An Affair To Remember

| MI, USA | Working | May 10, 2017

(One of my work duties is a monthly bank deposit of the miscellaneous cash collected by various departments on our campus. This usually involves a very large stack of small bills. This time, the teller isn’t familiar with my company and my routine.)

Bank Teller: “Good morning; how can I help you?”

Me: “Deposit to [account number], please.”

(I start taking bundles of $1 and $5 bills out of my briefcase; almost $4000 total.)

Bank Teller: “Lots of singles; did you have a fair or something?”

Teller #2: *drops a tray of coins* “What?!”

Bank Teller: “I asked if he had a fair. Like a carnival or something. That’s a lot of small bills.”

Teller #2: “Oh, god, I thought you asked him if he was having an affair.”

Me: “I’m not, but if either of you is offering…”

Caught In The Middle

| Kansas City, MO, USA | Related | May 2, 2017

(I am about five or so years old, and spend most of my time with my Nana while my mother is at work. We’re running errands and currently at a bank.)

Teller: “All right, Annamarie, please sign here and you’ll be good to go!”

Me: *piping up from below the counter* “Her name isn’t Annamarie; it’s Nana!”

(I was doubly confused because my middle name is the same as my Nana’s first. Needless to say it was also the day I learned ‘mommy’ wasn’t my mother’s name!)

Has Got You Bleat

| OR, USA | Right | April 20, 2017

(While I’m processing a deposit:)

Me: “So, how’s your morning going so far?”

Customer: *cheerfully matter-of-fact* “Oh, good. No dead babies this morning!”

Me: “I… don’t know how to respond to that.”

Customer: “I was helping give birth to goat babies at five am this morning.”

Me: “Oh…”

Coworker: *after he leaves* “Why would you say that?!”

Storming Through The Transaction

| NH, USA | Right | April 12, 2017

(I work at a bank that’s open seven days a week and very rarely closes, even in terrible weather.

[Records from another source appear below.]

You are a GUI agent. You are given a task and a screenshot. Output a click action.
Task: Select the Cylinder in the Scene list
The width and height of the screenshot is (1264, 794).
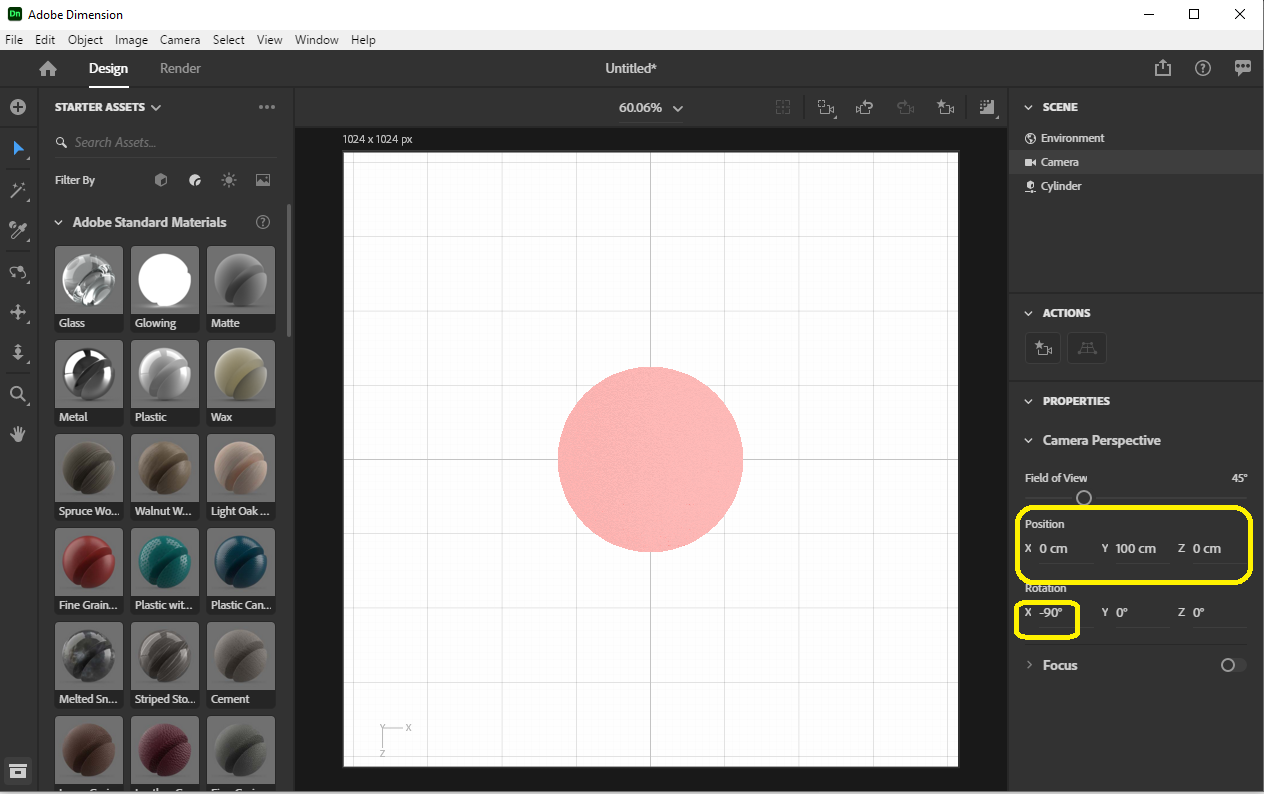(x=1059, y=186)
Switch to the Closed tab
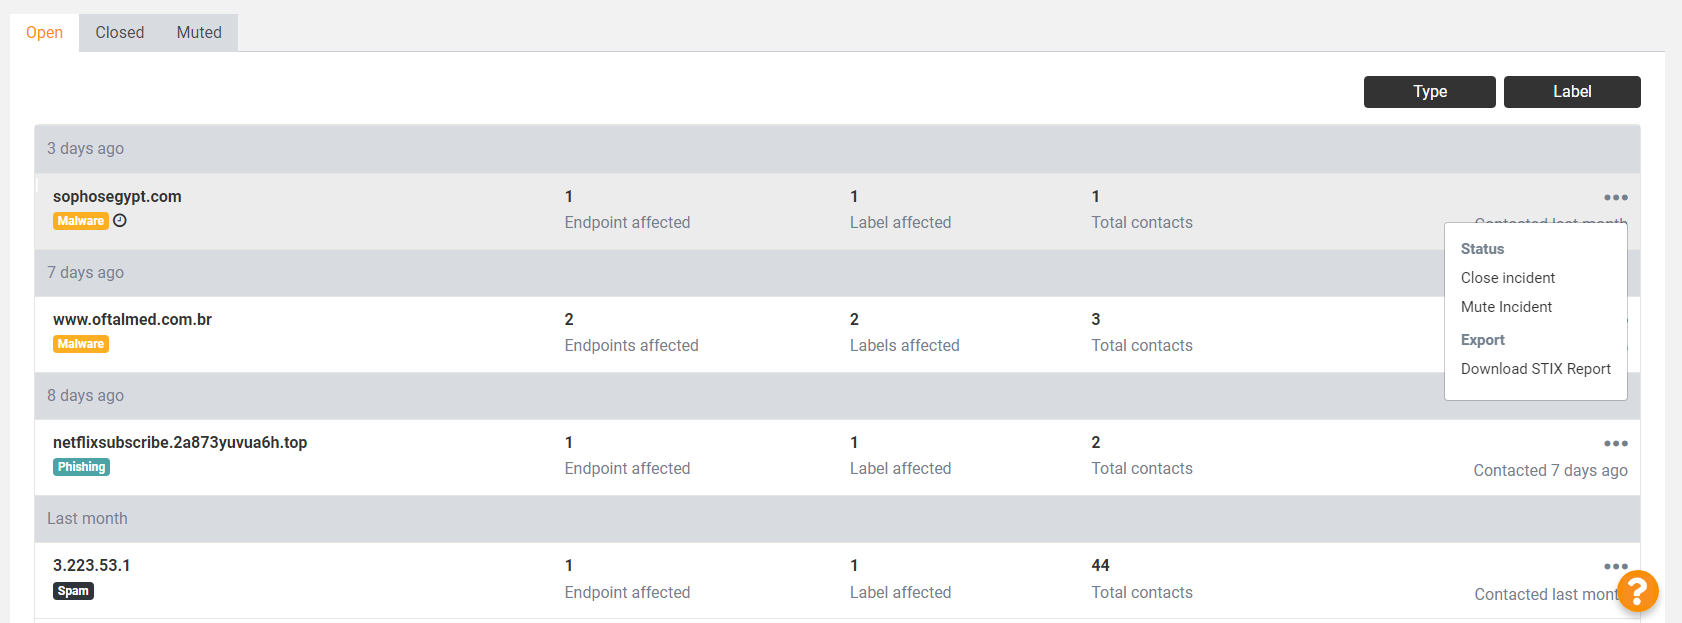Image resolution: width=1682 pixels, height=623 pixels. 120,33
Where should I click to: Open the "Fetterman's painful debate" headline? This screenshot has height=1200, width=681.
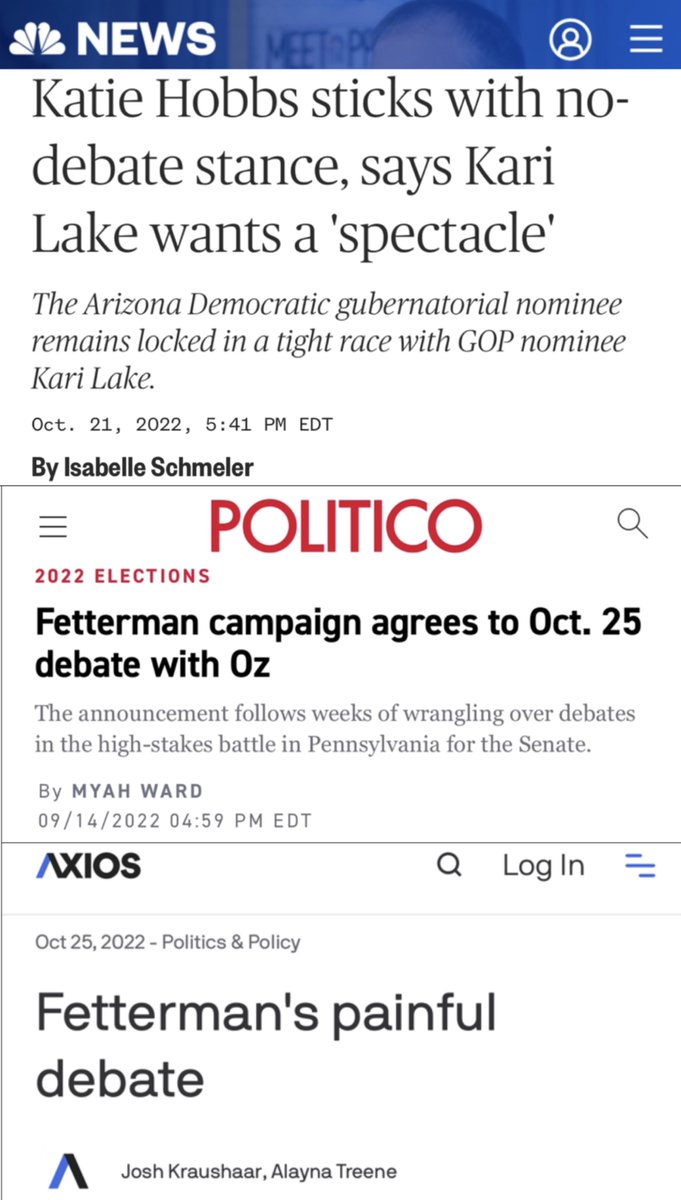(266, 1045)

We closed for one day because of a bad storm; even the governor had called a state of emergency. This is the day after closing.)

Me: “Hi, sir, how’s it going today? Just the deposit?”

Customer: “It would be going much better if you didn’t close yesterday!”

Me: “I’m sorry to hear that, sir. Unfortunately the weather did not permit us to open.”

Customer: “Well, it’s too bad for you, then! I had to drive ALL THE WAY to [Different Bank 5 minutes away] to deposit my $300,000 check. You guys will NEVER see a penny of that!”

Me: “I’m very sorry to hear that, sir. Was there anything else I could help you with today?”

Customer: “NO! Next time, don’t close! I’ve been a customer for 20 years and you MADE me go somewhere else.”

(At this point I’m just agitated that we’ve finished the transaction, there’s a line forming, and he won’t shut up.)

Me: “I’m sorry, sir. What would you like me to do? I have no power over the weather. I’m sorry to hear you risked your life driving to deposit that check. Next time I’ll ask Mother Nature to stop snowing so we can open just for you.”

Customer: “YOU BETTER MAKE IT STOP SNOWING!”

(And with that, he left. By far the strangest conversation I’ve had with someone while working there. The next customer tried to cheer me up by jokingly telling me they were taking their business elsewhere because we closed during a major snowstorm!)

Well… Maybe After Brexit…

| NC, USA | Right | April 6, 2017

(I overhear a conversation between a coworker and a customer at the teller line:)

Customer: “I’m actually moving to a different country soon.”

Coworker: “Oh, what country are you moving to?”

Customer: “London.”

(I really hope she figures out London isn’t a country before she moves there!)